AWS Glue for ETL: Serverless Data Integration on AWS

AWS Glue is the managed ETL and data integration service on AWS — serverless Spark execution, a built-in data catalog, schema crawlers, and connectors to S3, RDS, Redshift, and hundreds of SaaS sources. This guide covers Glue job types, the Glue Data Catalog, DynamicFrames vs DataFrames, and when Glue is the right choice versus self-managed Spark or Airflow.

What AWS Glue Is

AWS Glue is a managed extract-transform-load (ETL) service on AWS — serverless Spark execution, a built-in metadata catalogue, automatic schema detection via crawlers, and connectors to S3, RDS, Redshift, DynamoDB, Kafka, and hundreds of SaaS sources.

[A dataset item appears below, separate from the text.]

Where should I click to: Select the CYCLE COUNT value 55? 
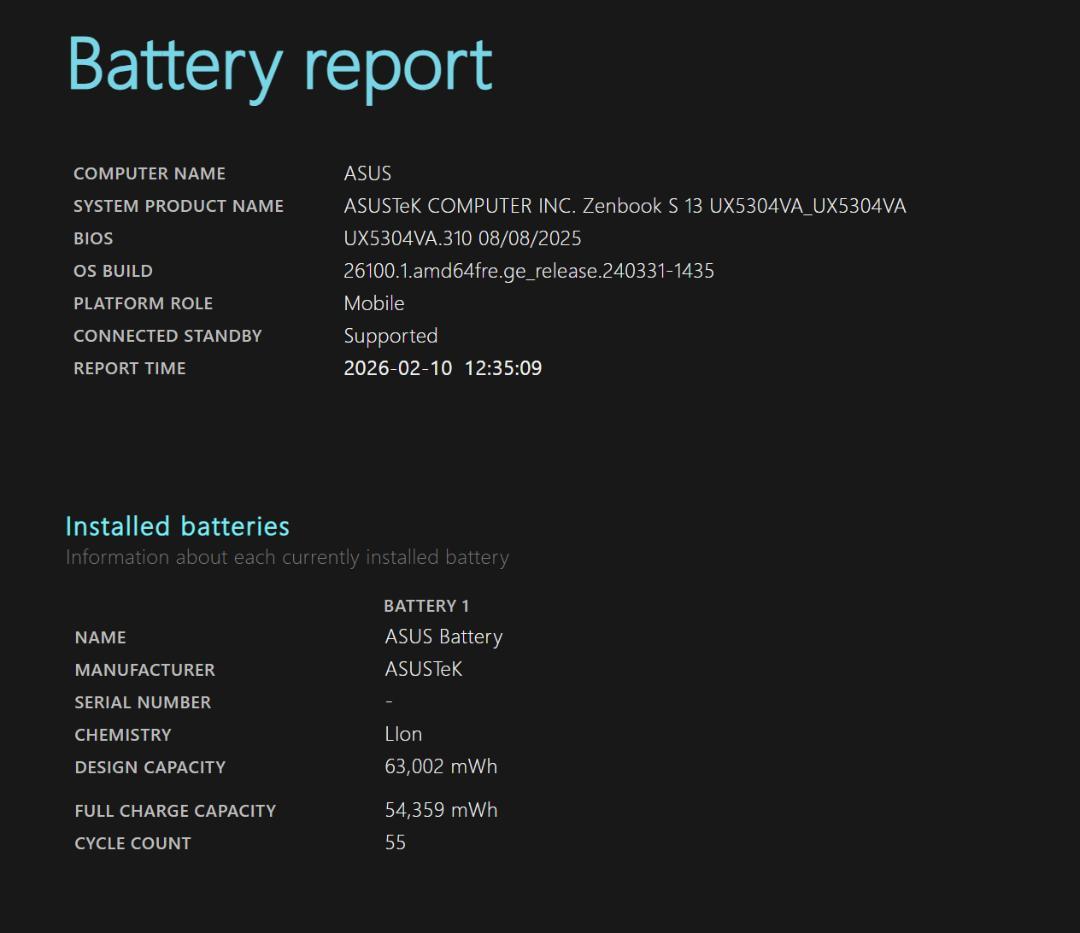click(395, 843)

For teams building data pipelines on AWS, Glue eliminates cluster provisioning and management. You write transformation code; Glue handles the compute. The Data Catalog integrates with Athena, Redshift Spectrum, and EMR, providing a shared schema layer across query engines.

Glue Components

**Data Catalog**: A managed Hive Metastore-compatible metadata repository. Stores database and table definitions — schema, partitions, storage location, SerDe properties. When you create a Glue table pointing at S3 Parquet files, Athena, Redshift Spectrum, and EMR can all query those files using the Catalog schema without duplicating definitions.

**Crawlers**: Automated schema detection. Point a crawler at an S3 prefix, JDBC database, or DynamoDB table; the crawler samples data, infers schemas, detects partitions, and creates or updates Catalog table definitions. Useful for onboarding new data sources without manual schema authoring. Schedule crawlers after each data load to detect schema changes.

**Jobs**: The ETL execution unit. A Glue job runs Spark code (Python or Scala) on a managed cluster that Glue provisions, runs, and tears down. Three job types:

- Spark: standard distributed Spark execution for large-scale transformation

- Streaming: continuous Spark Structured Streaming for real-time data processing from Kinesis or Kafka

- Python Shell: single-node Python execution for lightweight scripts, small datasets, API calls

**Connections**: Encrypted credential stores for JDBC sources, Kafka, and other external systems. Referenced by crawlers and jobs without embedding credentials in code.

**Triggers**: Scheduling and event-based job execution. Scheduled triggers run jobs on cron schedules; event-based triggers fire when another job succeeds or fails; on-demand triggers fire via API.

**Workflows**: Visualised multi-job pipelines with conditional execution based on job outcomes. Alternative to Airflow for simpler pipeline DAGs that stay within the Glue console.

Glue Job Types in Practice

### Spark Jobs

Standard Glue Spark jobs run on managed Spark clusters. You choose the worker type (G.1X, G.2X, G.4X, G.8X) and number of workers. Glue starts a cluster, runs your script, and terminates the cluster — no idle cost between runs.

Glue Spark scripts use the GlueContext API, which wraps SparkContext and adds Glue-specific functionality.

### DynamicFrames

Glue introduces DynamicFrame as an alternative to Spark DataFrames. DynamicFrames handle schema inconsistencies — inconsistent types, missing fields, unexpected nulls — without failing. Each row carries its own schema metadata.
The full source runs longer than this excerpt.